▶ YOUR INSTRUCTIONS
Swap "Instruction" for "Objective" wherever it occurs in the entries below, and reproduce every line otherwise unchanged.

▶ SUPPLIED DATA
-- START --

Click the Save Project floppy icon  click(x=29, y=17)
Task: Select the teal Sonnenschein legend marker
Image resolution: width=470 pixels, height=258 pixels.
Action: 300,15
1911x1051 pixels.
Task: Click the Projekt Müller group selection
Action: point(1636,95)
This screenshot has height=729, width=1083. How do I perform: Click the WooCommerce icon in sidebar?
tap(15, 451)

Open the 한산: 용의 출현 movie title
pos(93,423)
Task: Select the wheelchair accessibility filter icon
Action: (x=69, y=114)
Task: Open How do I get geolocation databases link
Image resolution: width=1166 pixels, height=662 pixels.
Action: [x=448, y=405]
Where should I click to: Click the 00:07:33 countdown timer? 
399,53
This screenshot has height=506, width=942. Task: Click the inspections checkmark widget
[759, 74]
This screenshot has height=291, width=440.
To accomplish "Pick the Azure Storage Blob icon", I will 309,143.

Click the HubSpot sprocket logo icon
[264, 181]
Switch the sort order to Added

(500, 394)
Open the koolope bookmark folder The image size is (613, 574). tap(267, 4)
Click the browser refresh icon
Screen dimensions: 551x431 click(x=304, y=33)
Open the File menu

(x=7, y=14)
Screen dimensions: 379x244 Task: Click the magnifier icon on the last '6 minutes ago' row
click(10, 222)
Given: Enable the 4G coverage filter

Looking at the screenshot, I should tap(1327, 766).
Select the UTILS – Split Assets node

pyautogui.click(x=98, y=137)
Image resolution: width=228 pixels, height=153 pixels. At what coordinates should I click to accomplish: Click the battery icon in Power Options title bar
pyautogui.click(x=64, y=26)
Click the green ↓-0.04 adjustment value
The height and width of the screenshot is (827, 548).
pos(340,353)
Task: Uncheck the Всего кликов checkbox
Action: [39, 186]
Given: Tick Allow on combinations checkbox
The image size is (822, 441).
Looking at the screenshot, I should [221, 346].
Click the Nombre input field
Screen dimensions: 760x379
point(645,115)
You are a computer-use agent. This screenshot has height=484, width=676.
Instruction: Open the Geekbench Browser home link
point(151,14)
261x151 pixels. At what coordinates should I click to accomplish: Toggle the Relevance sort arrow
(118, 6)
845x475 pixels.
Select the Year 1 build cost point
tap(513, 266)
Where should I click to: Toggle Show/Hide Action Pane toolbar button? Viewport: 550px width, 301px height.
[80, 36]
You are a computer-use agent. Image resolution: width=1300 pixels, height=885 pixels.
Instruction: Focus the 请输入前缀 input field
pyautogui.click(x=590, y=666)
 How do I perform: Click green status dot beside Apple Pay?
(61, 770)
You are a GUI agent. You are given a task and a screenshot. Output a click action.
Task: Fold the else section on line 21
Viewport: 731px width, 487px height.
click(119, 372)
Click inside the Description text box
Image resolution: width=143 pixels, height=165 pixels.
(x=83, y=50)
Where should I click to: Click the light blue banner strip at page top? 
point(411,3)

-- END --

▶ RESULT
Click the Save Project floppy icon  click(x=29, y=17)
Task: Select the teal Sonnenschein legend marker
Image resolution: width=470 pixels, height=258 pixels.
Action: 300,15
1911x1051 pixels.
Task: Click the Projekt Müller group selection
Action: point(1636,95)
This screenshot has height=729, width=1083. How do I perform: Click the WooCommerce icon in sidebar?
tap(15, 451)

Open the 한산: 용의 출현 movie title
pos(93,423)
Task: Select the wheelchair accessibility filter icon
Action: (x=69, y=114)
Task: Open How do I get geolocation databases link
Image resolution: width=1166 pixels, height=662 pixels.
Action: [x=448, y=405]
Where should I click to: Click the 00:07:33 countdown timer? 
399,53
This screenshot has height=506, width=942. Task: Click the inspections checkmark widget
[759, 74]
This screenshot has height=291, width=440.
To accomplish "Pick the Azure Storage Blob icon", I will 309,143.

Click the HubSpot sprocket logo icon
[264, 181]
Switch the sort order to Added

(500, 394)
Open the koolope bookmark folder The image size is (613, 574). tap(267, 4)
Click the browser refresh icon
Screen dimensions: 551x431 click(x=304, y=33)
Open the File menu

(x=7, y=14)
Screen dimensions: 379x244 Task: Click the magnifier icon on the last '6 minutes ago' row
click(10, 222)
Given: Enable the 4G coverage filter

Looking at the screenshot, I should tap(1327, 766).
Select the UTILS – Split Assets node

pyautogui.click(x=98, y=137)
Image resolution: width=228 pixels, height=153 pixels. At what coordinates should I click to accomplish: Click the battery icon in Power Options title bar
pyautogui.click(x=64, y=26)
Click the green ↓-0.04 adjustment value
The height and width of the screenshot is (827, 548).
pos(340,353)
Task: Uncheck the Всего кликов checkbox
Action: [39, 186]
Given: Tick Allow on combinations checkbox
The image size is (822, 441).
Looking at the screenshot, I should [221, 346].
Click the Nombre input field
Screen dimensions: 760x379
point(645,115)
You are a computer-use agent. This screenshot has height=484, width=676.
Objective: Open the Geekbench Browser home link
point(151,14)
261x151 pixels. At what coordinates should I click to accomplish: Toggle the Relevance sort arrow
(118, 6)
845x475 pixels.
Select the Year 1 build cost point
tap(513, 266)
Where should I click to: Toggle Show/Hide Action Pane toolbar button? Viewport: 550px width, 301px height.
[80, 36]
You are a computer-use agent. Image resolution: width=1300 pixels, height=885 pixels.
Objective: Focus the 请输入前缀 input field
pyautogui.click(x=590, y=666)
 How do I perform: Click green status dot beside Apple Pay?
(61, 770)
You are a GUI agent. You are given a task and a screenshot. Output a click action.
Task: Fold the else section on line 21
Viewport: 731px width, 487px height.
click(119, 372)
Click inside the Description text box
Image resolution: width=143 pixels, height=165 pixels.
(x=83, y=50)
Where should I click to: Click the light blue banner strip at page top? 
point(411,3)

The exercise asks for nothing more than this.